In the past, most of Europe was covered in forests.

Yorkshire was, and most of it went as charcoal to smelt iron.

Spain was, and most of that went to build ships to haul bullion back from the new world.
Greece, Alsace, France, Italy; everybody needed wood, and agricultural land; it was considered very laudable to combine the two. It was cut down, and has never grown back in a millennium.

As a general rule now, when forest is logged and replanted it is fast growing species (frequently conifers) that replace the traditional hardwoods, and the species they shelter are different. Not better, not worse, but reducing biodiversity.

And trees are sickening and dying for no recognisable reason. It's fashionable to put this down to global warming, but many of these trees have seen other warm periods in their enormous lives. 

It may well be that forest as an environment is not essential for the survival of mankind as a species (though there was a lot of it when the species was young) but retaining and enlarging the remaining forests will be possible only if people believe it's necessary, not if they say "Oh, it'll come back anyway, look at those green shoots." It hasn't in the past, there is no reason to believe it will in the future.

Look at the Sahara; quite a lot of that was once forested, some even quite recently.

As a species, we're a lot better at destroying things than we really need to be.


----------



## dustinzgirl (Feb 1, 2009)

Yes Chrispy! and think of the fairies, man, the fairies!

Thats what I was trying to say. They don't replant oaks, they plant yew and pine. 

There are no more turtles, frogs, bees. Well there are, but not like there was in my childhood. It makes me so sad.


----------



## Dave (Feb 2, 2009)

I'd just add that it is quite amazing how quickly succession actually takes place.

It isn't often that you can watch it happen, because most of the landscapes we see are managed and kept in check by various means - heather moorland by periodic burnings, woods by coppicing and pollarding, meadows by sheep or goats or cows, Golf Courses by lawn mower!

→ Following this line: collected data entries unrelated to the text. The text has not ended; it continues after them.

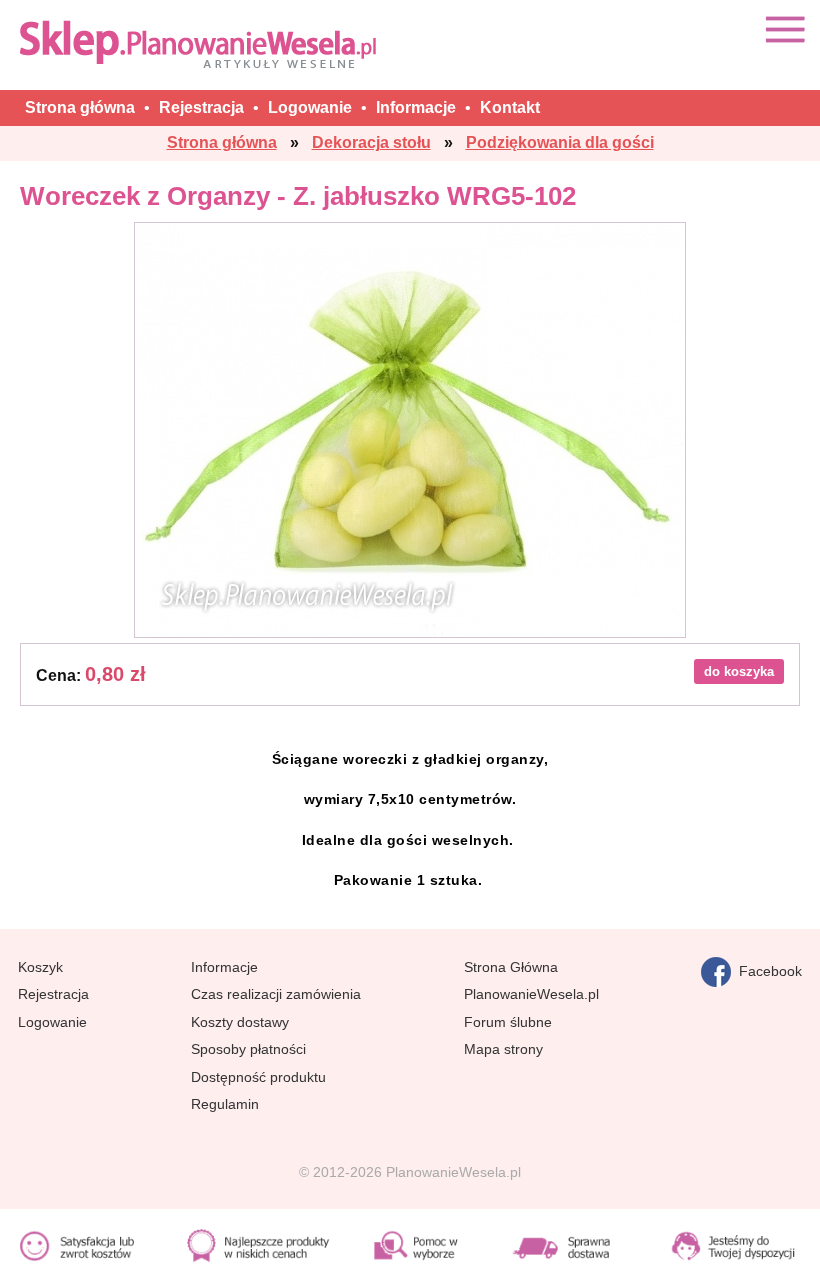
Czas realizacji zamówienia (276, 994)
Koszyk (40, 967)
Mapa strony (503, 1049)
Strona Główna (511, 967)
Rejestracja (53, 994)
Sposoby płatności (248, 1049)
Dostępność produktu (258, 1077)
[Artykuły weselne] (202, 43)
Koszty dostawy (240, 1022)
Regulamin (225, 1104)
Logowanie (52, 1022)
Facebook (766, 971)
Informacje (224, 967)
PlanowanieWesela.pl (531, 994)
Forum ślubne (508, 1022)
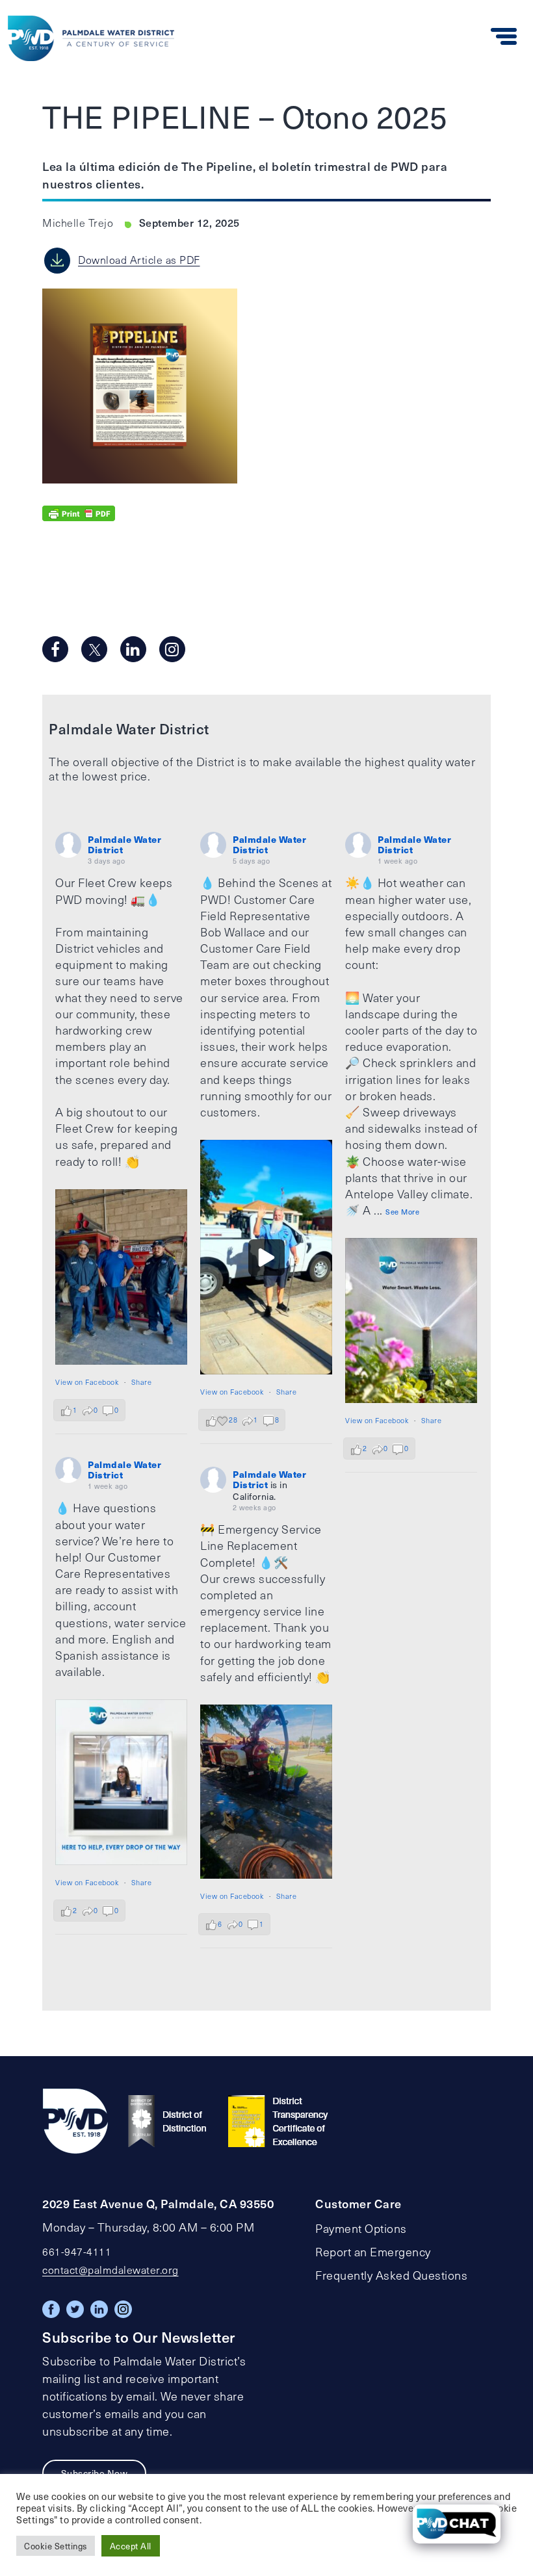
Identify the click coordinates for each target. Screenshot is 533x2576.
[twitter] (94, 649)
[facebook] (55, 649)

If you stopped doing that then the trees would surely return. I didn't have any next door neighbours for three years and the new occupants of the house have just taken over a small forest of Sycamores. There are no Sycamores anywhere nearby either. But they don't replace the Oak forest that would have been here 200 years ago. Ancient Woodland does need protection where it still exists as it is quite unique and took thousands of years to form.


----------



## The Procrastinator (Feb 2, 2009)

Re Chris's remark about tree health, not sure if this applies up your way, but down here a study was done last year proving that the presence of certain species of tiny birds had a direct impact on the health of eucalypt forest - because they were eating insect parasites, and if the birds weren't there the trees didn't thrive. What a tangled web...


----------



## Scifi fan (Feb 2, 2009)

I'm fascinated to see how this would work out, to see the trees regrow, along with insects and animals migrating again. Must be quite an experience.


----------